Post by Herbert Van de Sompel
2. Regarding Mark's comment "This means that any constraints upon
RFC6690 documents are also
mirrored into these formats": Mark mentions IRIs as a concern. I am also
concerned about the rules for interpretation of (the Context IRI of)
links as described in Section 2.1 of 6690
(https://tools.ietf.org/html/rfc6690#section-2.1). It seems to me that
these also introduce constraints that go beyond 5988. I may be mistaken
with that regard because I have never fully understood that section of
6690 (i.e. the use of "base URI", "origin", "Context URI"). But, when
compared to 5988, the section comes across as imposing constraints that
are intended to allow the straightforward use of relative URIs in
constrained environments as a means to decrease the payload. If my
interpretation is correct, then I would very much favor spec-ing the
json link format in terms of 5988 rather than 6690.
very much agreed, it would be great to have a generic way of serializing
links as standalone resources (ideally in a way that is able to preserve
their context, so that relative URIs are well-defined). my concern is
that RFC 6690 was not intended to do this (it adds constraints to RFC
5988), and thus draft-ietf-core-links-json has the same limitations.

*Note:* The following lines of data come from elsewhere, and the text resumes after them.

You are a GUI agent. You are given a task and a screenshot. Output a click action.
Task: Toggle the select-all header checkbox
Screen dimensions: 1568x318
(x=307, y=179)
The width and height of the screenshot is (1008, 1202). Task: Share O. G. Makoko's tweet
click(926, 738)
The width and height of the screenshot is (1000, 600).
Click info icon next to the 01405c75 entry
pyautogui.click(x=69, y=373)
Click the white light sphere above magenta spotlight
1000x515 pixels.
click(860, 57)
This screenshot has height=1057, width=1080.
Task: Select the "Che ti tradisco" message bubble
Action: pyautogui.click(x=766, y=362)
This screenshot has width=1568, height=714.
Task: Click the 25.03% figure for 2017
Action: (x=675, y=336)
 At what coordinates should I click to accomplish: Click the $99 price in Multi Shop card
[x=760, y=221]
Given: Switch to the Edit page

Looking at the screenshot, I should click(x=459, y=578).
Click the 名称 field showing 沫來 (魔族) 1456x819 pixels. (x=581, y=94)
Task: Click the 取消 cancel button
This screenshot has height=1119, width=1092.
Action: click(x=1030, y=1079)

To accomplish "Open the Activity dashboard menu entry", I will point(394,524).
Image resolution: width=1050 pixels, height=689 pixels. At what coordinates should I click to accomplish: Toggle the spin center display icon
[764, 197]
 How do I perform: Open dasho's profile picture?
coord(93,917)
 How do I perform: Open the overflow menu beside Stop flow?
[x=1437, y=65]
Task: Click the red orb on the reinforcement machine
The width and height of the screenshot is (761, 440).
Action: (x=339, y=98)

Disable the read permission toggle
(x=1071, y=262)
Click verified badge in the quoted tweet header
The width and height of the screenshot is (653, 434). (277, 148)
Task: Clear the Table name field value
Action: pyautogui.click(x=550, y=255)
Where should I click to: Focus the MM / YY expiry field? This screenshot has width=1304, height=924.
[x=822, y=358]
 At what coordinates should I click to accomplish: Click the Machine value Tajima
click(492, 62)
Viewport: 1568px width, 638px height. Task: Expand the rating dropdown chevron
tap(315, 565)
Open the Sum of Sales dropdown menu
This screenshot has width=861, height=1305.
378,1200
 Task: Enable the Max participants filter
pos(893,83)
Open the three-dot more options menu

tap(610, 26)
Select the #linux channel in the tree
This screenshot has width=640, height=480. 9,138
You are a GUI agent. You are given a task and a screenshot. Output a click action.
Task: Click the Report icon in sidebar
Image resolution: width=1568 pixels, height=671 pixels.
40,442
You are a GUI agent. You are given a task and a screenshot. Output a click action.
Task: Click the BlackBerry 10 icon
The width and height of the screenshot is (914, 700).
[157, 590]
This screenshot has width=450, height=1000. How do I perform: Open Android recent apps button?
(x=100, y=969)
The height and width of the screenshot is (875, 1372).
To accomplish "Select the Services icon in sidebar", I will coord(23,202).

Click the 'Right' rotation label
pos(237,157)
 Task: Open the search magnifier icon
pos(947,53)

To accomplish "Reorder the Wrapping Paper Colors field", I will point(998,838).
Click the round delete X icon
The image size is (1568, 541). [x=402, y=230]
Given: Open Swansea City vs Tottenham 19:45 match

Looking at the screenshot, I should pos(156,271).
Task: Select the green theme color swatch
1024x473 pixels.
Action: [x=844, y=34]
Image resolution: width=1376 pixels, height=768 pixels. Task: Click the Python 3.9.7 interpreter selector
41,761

to be fair, the draft does not intend to define a general-purpose web
link serialization, it is simply intended as a serialization of the
specialized model defined in RFC 6690.

i am not sure what the best way forward is. the representations defined
in this draft are tantalizingly close to general-purpose serializations
of RFC 5988. but the draft is clearly intended to be (one more) building
block in the "CoRE-only" universe. two suggestions:

- add language that makes it clear that because of the limitations of
RFC 6690, the media types in this draft should not be considered as
general-purpose serializations of web links.

- consider adding a serialization of web links to RFC 5988bis. this
would address the problem of how to serialize web links outside of the
HTTP link header field.

cheers,

dret.
--
erik wilde | mailto:***@dret.net |
| http://dret.net/netdret |
| http://twitter.com/dret |
Carsten Bormann
2017-04-24 11:52:15 UTC
Permalink
- consider adding a serialization of web links to RFC 5988bis. this would address the problem of how to serialize web links outside of the HTTP link header field.
Sounds good to me.

What needs to be done to make sure links-json is a proper subset of this?

Grüße, Carsten
Erik Wilde
2017-04-24 12:48:29 UTC
Permalink
Post by Carsten Bormann
- consider adding a serialization of web links to RFC 5988bis. this would address the problem of how to serialize web links outside of the HTTP link header field.
Sounds good to me.
What needs to be done to make sure links-json is a proper subset of this?
hard to tell as "this" is just speculation at this point. generally
speaking, i don't think it's such a great idea to piggyback on standards
and then reduce their expressiveness. imho that's one of the well-known
anti-patterns of interop: (extended) subsets.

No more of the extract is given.